Moss campion is common all over the high arctic and the higher mountains of Eurasia and North America (south to the Alps, Carpathians, southern Siberia, Pyrenees, British Isles, Iceland, Faroe Islands, Rocky Mountains). In the United States it inhabits Colorado, the Bighorn Mountains of Wyoming, the Wallowa Mountains of Oregon, the Olympics, the northern Cascades of Washington, and Alaska.

Range:
- USA (AK, AZ, CO, ID, ME, MT, NH, NM, NV, OR, UT, WA, WY)
- CAN (AB, BC, LB, NF, NS, NT, NU, ON, QC, SK, YT)
- DEN (GL), FRA (SPM)
It inhabits alpine fellfield, on windswept rocky ridges and summits above treeline. It grows mainly in dry, gravelly localities, but also in damper places. With the cushions it produces its own, warmer climate with higher temperatures inside, when the sun shines.

==Ecology==
In Maine it is possibly extirpated, and in New Hampshire Silene acaulis var. exscapa is threatened.

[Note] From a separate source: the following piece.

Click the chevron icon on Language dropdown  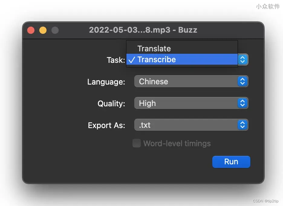(x=243, y=81)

Experimental warming has been shown to start flowering substantially earlier than control cushions experiencing ambient temperature. Both the male and female phases developed faster in the OTCs and capsules (fruits) matured earlier, and the cushions produced more mature seeds and had a higher seed/ovule ratio contributing to an overall positive reproductive response. However, a study on four populations across a latitudinal gradient in North America showed that southern populations of moss campion had lower survival and recruitment, but higher individual growth, rates than more northern populations. Furthermore, vital rates such as growth, survival, and fruits per area were shown to increase in moderately warmer years yet declined in the very warmest years, suggesting that a change in climate into warmer conditions or more frequent unusually warm summers may eventually lead to negative impacts. Another study showed that, while the short term responses were positive, they turned negative on medium-term, suggestion that moss campion may be at risk in future global warming. Projections produced under different climate scenarios suggest that S. acaulis will likely face climate-driven fast decline in suitable areas on the British Isles and across North America, and that upward and northward shifts to occupy new climatically suitable areas are improbable in the future.

==Cultivation==
The seeds should be sown early in the spring time. Put the seedlings into separate pots, and it is recommended to let them winter in the greenhouse for their first winter season. It is advised to plant them in the late spring or early summer because division takes place in the spring. They should be grown in well-drained soil with full sun. The climate can be cool.

== Toxicity ==
There is no listing that moss campion is toxic, though it does have saponins which, though toxic, are hard to absorb in the body. They can be broken down by thorough cooking. Its advised to not consume large amounts of this plant.

== Uses ==
The plant used to be used for children with colic. The raw root skin plants were consumed as a vegetable in Iceland and in Arctic regions.